→ EXERCISE MATERIALS:
= = = = = = =
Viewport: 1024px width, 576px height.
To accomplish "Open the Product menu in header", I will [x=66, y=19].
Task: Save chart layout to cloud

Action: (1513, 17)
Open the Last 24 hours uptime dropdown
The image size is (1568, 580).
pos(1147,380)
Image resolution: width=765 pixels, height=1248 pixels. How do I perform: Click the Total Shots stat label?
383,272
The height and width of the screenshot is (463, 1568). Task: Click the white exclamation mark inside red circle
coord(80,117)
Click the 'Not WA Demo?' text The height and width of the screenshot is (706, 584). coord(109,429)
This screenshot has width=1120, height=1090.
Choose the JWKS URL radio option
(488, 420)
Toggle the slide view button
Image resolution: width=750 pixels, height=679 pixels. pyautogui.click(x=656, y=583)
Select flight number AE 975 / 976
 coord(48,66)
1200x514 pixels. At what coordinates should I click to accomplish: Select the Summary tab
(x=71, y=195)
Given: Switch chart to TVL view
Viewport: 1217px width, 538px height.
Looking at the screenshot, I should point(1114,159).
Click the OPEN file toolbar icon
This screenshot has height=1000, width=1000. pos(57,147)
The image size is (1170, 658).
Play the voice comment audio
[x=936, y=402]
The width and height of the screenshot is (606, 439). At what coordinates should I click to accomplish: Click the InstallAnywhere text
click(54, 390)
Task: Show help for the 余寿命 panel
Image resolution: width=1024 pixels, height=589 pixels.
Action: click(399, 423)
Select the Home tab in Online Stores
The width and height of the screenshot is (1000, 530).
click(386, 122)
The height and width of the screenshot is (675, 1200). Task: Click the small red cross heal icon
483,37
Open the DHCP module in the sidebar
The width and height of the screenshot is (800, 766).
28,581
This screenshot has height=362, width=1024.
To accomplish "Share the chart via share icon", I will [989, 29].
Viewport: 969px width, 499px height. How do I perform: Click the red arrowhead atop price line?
= = = = = = =
→ ABOUT THIS EXERCISE: The answer is a single number: how many lines in the data above hold the string "will".

→ RESULT FOR THIS TASK: 2